The barrels closed Friday at $1.51, up 3.25 cents on the week, 12 cents below a year ago, and 28.25 cents below the blocks. Four cars of block and 19 of barrel sold.
Restaurant employment dropped 41,500 jobs last month, ending a six-month growth streak amid the rise in new COVID-19 cases, according to the Bureau of Labor Statistics and published in the Sept. 3 Restaurant Business. “Restaurants added about 1.03 million new jobs in the six months through July and the industry is still down about 1 million positions from pre-pandemic levels.”
Meanwhile, cheesemakers told Dairy Market News that their operations remain strained by employee and trucker shortages. Workers are getting all the overtime they want and hiring bonuses and incentives are not yet filling the void. Spot milk was slightly pricier this week, with the holiday weekend in the rearview mirror, with some cheesemakers saying there were no spot milk offers this week. Prices were near or at $1 over Class III. But milk availability is expected to increase as Class I pipelines near filling, weather cools and expected hearty amounts of high quality forage support milk output.

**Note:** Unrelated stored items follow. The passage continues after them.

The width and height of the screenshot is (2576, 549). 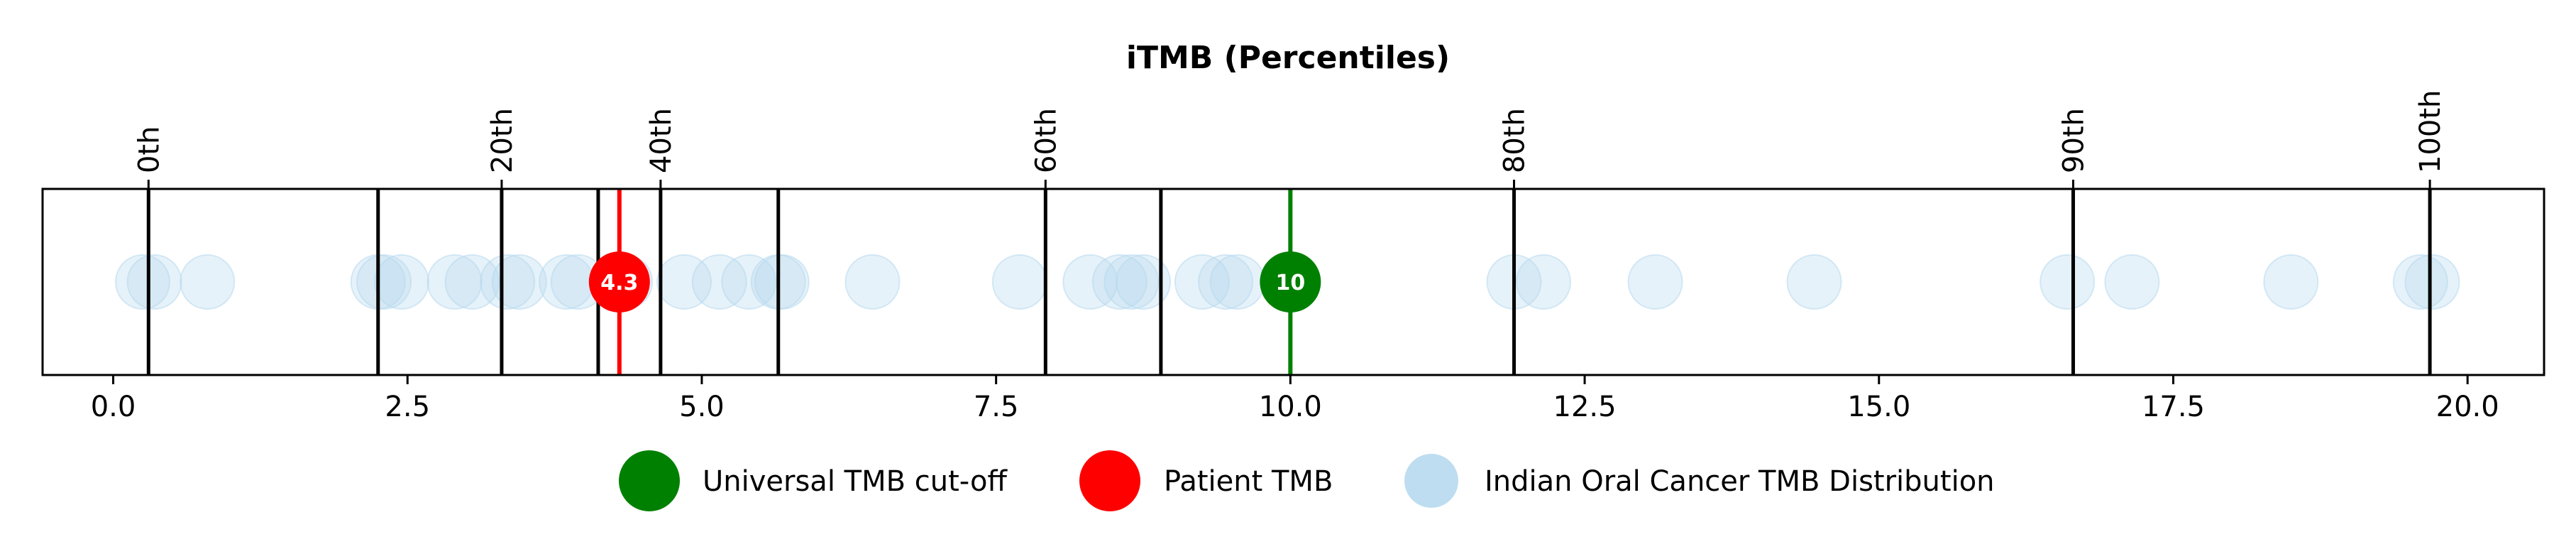 I want to click on x-tick-label: 10.0, so click(x=1290, y=407).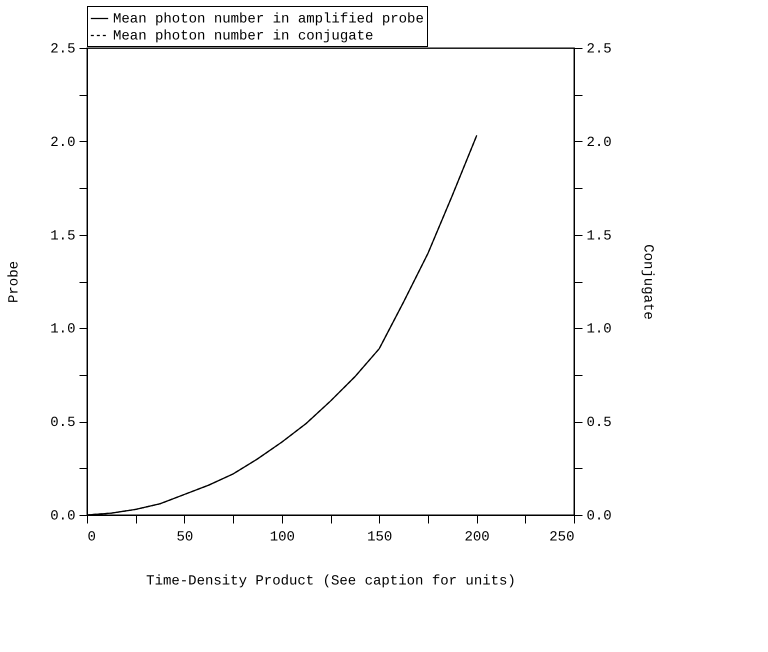 The width and height of the screenshot is (768, 652). What do you see at coordinates (268, 20) in the screenshot?
I see `legend-label: Mean photon number in amplified probe` at bounding box center [268, 20].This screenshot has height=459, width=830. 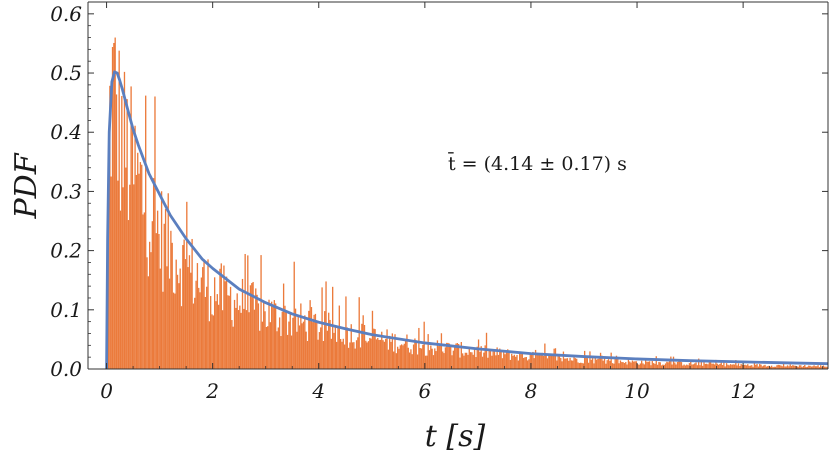 What do you see at coordinates (318, 391) in the screenshot?
I see `x-tick-label: 4` at bounding box center [318, 391].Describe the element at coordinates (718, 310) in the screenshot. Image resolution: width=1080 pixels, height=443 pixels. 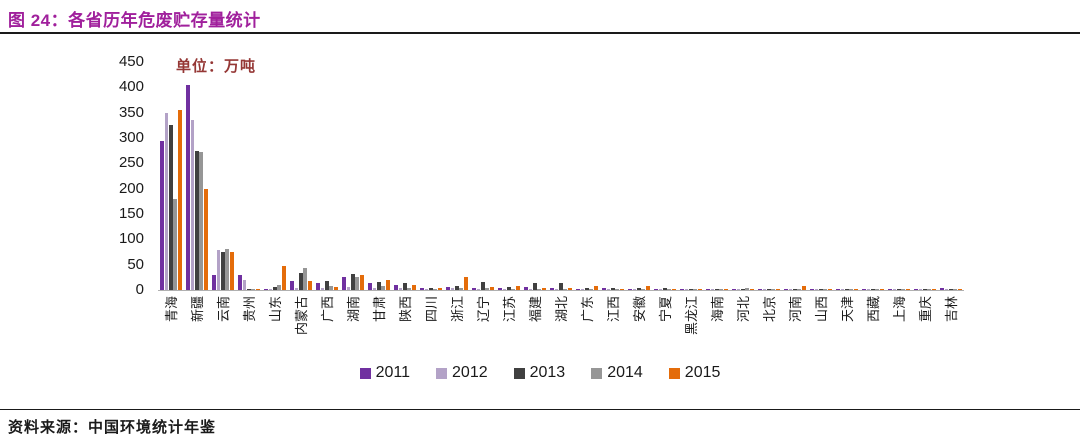
I see `x-tick-label: 海南` at that location.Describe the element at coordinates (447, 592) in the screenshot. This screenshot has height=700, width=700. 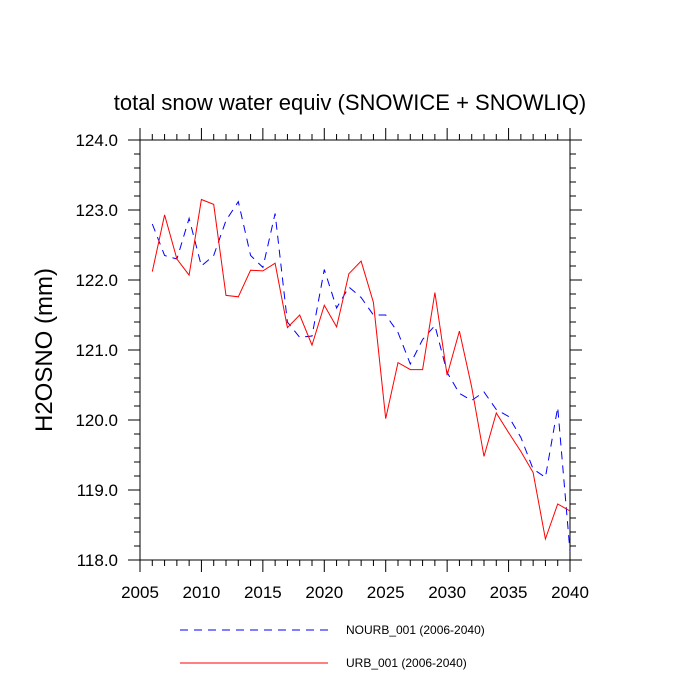
I see `x-tick-label: 2030` at that location.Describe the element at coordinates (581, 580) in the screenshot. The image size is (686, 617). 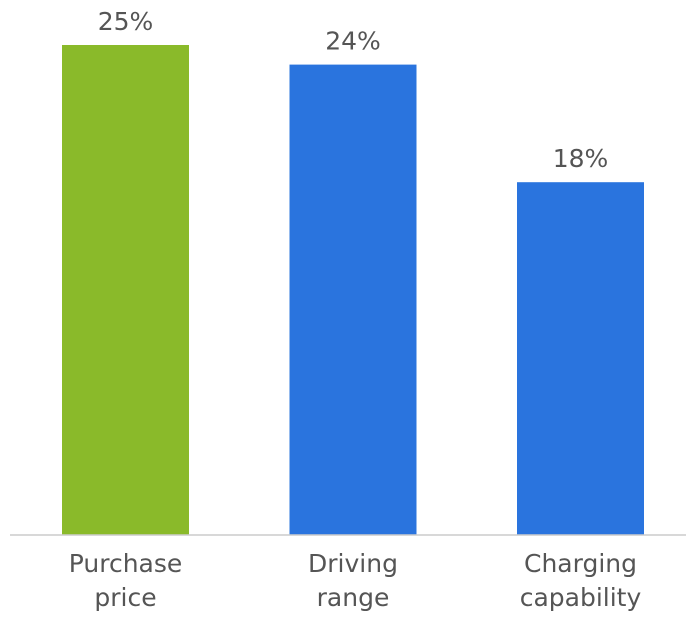
I see `x-tick-label: Charging capability` at that location.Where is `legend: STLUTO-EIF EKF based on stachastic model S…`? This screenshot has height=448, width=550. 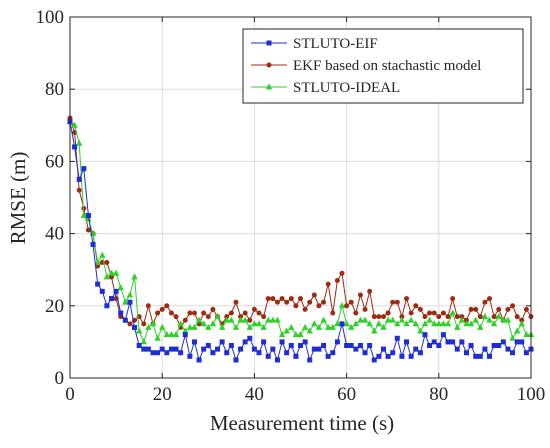
legend: STLUTO-EIF EKF based on stachastic model S… is located at coordinates (383, 66).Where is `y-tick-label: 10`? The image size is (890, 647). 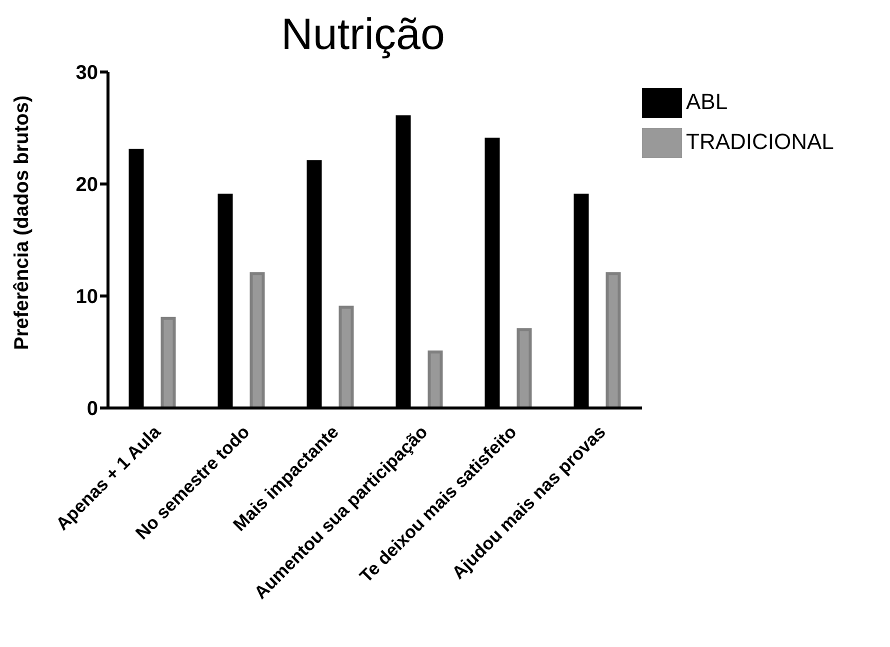
y-tick-label: 10 is located at coordinates (87, 297).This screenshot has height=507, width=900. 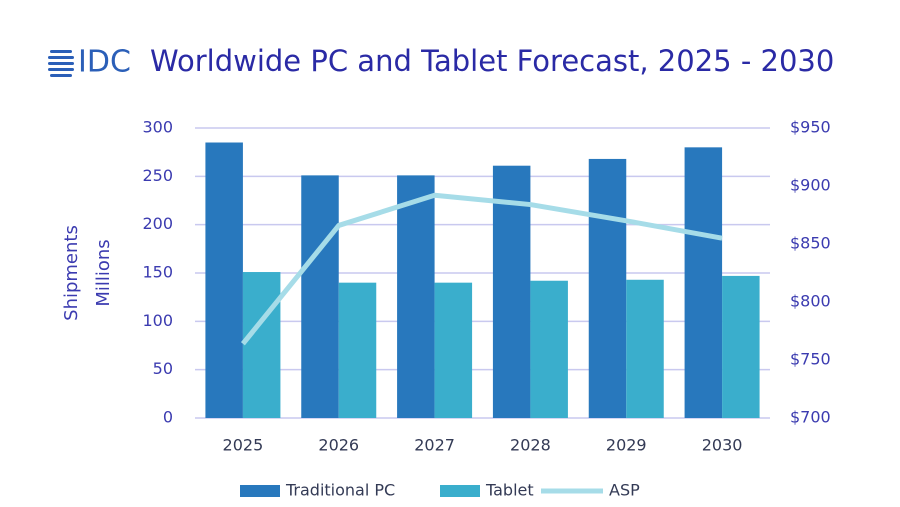 I want to click on logo: IDC, so click(x=104, y=62).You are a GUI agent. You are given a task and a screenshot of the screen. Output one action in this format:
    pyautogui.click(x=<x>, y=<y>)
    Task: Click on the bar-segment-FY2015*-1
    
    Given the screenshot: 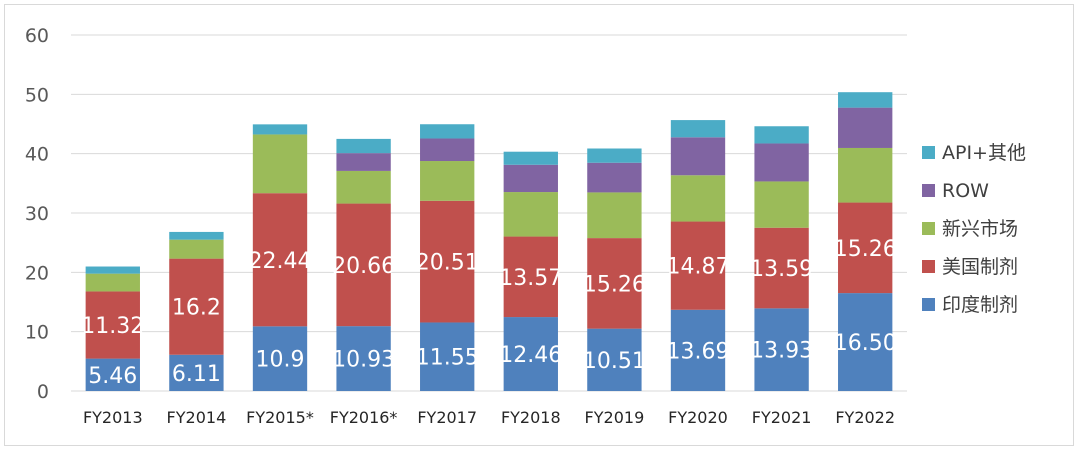 What is the action you would take?
    pyautogui.click(x=280, y=260)
    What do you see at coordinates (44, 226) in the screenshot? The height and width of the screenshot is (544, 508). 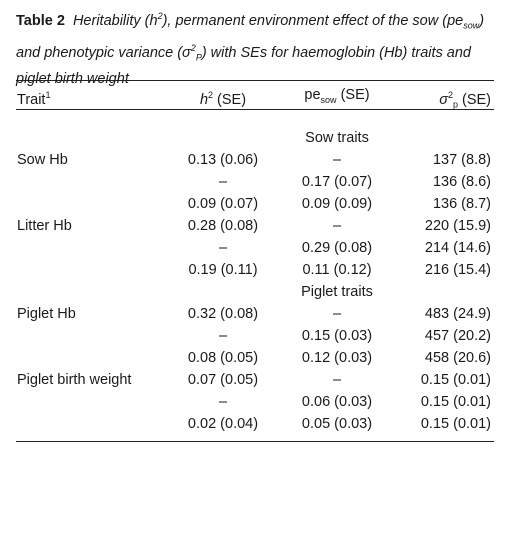 I see `trait-name: Litter Hb` at bounding box center [44, 226].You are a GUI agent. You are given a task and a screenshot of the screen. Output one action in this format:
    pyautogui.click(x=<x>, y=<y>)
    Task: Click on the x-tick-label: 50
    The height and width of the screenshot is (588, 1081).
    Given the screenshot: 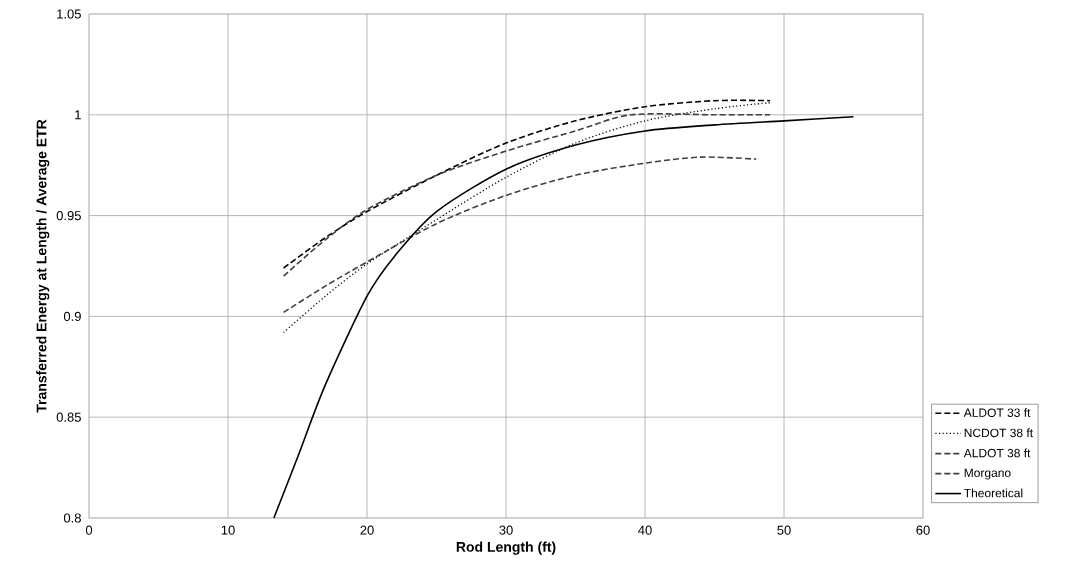 What is the action you would take?
    pyautogui.click(x=784, y=530)
    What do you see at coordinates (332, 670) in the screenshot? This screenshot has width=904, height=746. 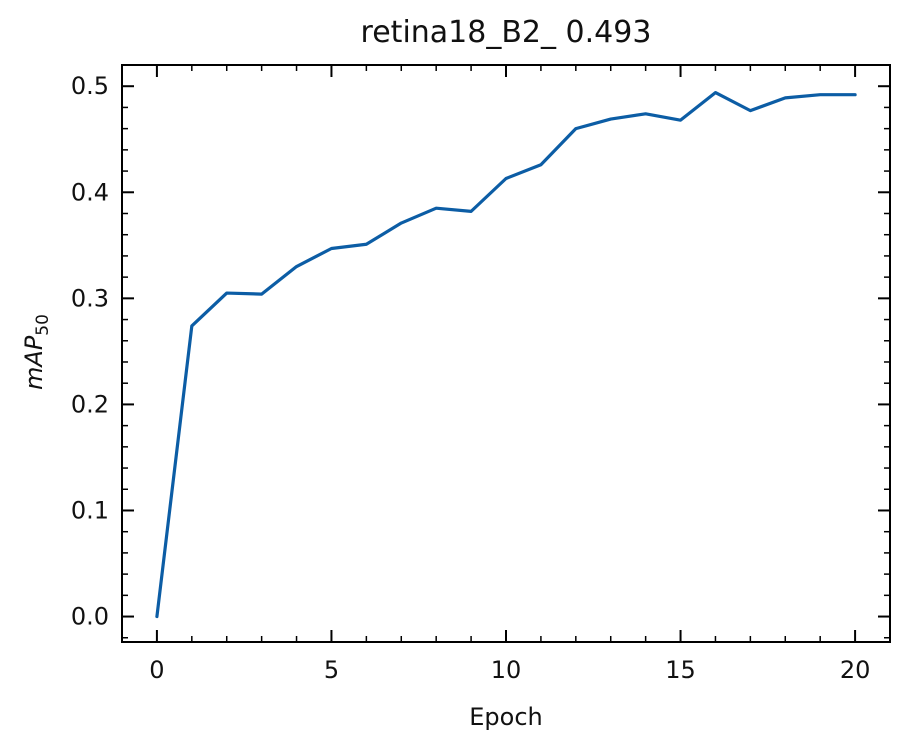 I see `x-tick-label: 5` at bounding box center [332, 670].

Curd and barrel producers say demand is fairly strong, particularly due to fairs and outdoor events. Cheese sales are reportedly healthy, DMN said, though market tones are uncertain.
Retail cheese sales are holding steady in the West, while demand for cheese in food service slid lower this week. International demand remains strong but loads are continuing to back up in warehouses, as they face delays due to a shortage of truck drivers and limited available shipping supplies, and port congestion. Spot purchasers found less cheese available this week, according to DMN. Milk production has decreased, seasonally, though cheese inventories remain high.
Spot butter shot up to $1.8275 per pound Tuesday, highest since May 21, but closed Friday at $1.79, up a half-cent on the week and 19.25 cents above a year ago, with 22 sales reported on the week.
Reports on the impacts of staffing shortages are increasing, according to DMN, and butter producers are providing notable percentage decreases regarding inventories versus being fully staffed. Prices were generally steeper but some mid to later week cream deals were at a bargain. Food service sales remain healthy, while retail demand is beginning to pick up. Fall demand increases are expected to affect retail sales in a more matter-of-fact way this year than last. Still, butter market tones are noted as “steady to slightly bullish,” DMN said.
Cream is tighter in the West and butter production schedules are mixed. Inventories are ample. Food service orders are steady overall, but some contacts note that demand is beginning to falter in areas with COVID-related temporary school closures or where increasing case numbers or stringent public health precautions may be contributing to lower dine-in numbers at restaurants. Retail sales are fairly level but some grocers are placing larger orders in anticipation of strong customer demand for holiday cooking and baking later this year.
The Daily Dairy Report’s Sarina Sharp wrote in the Sept. 10 Milk Producers Council newsletter that “In the absence of cheap spot milk, cheesemakers are fortifying vats with NDM. Despite the snarls in the global supply chain, exporters are moving big volumes of powder to Mexico and Asia. The fundamentals are friendly, but it may take something more to lift NDM prices. The last time U.S. prices were this high, powder stocks were much lower than they are today.”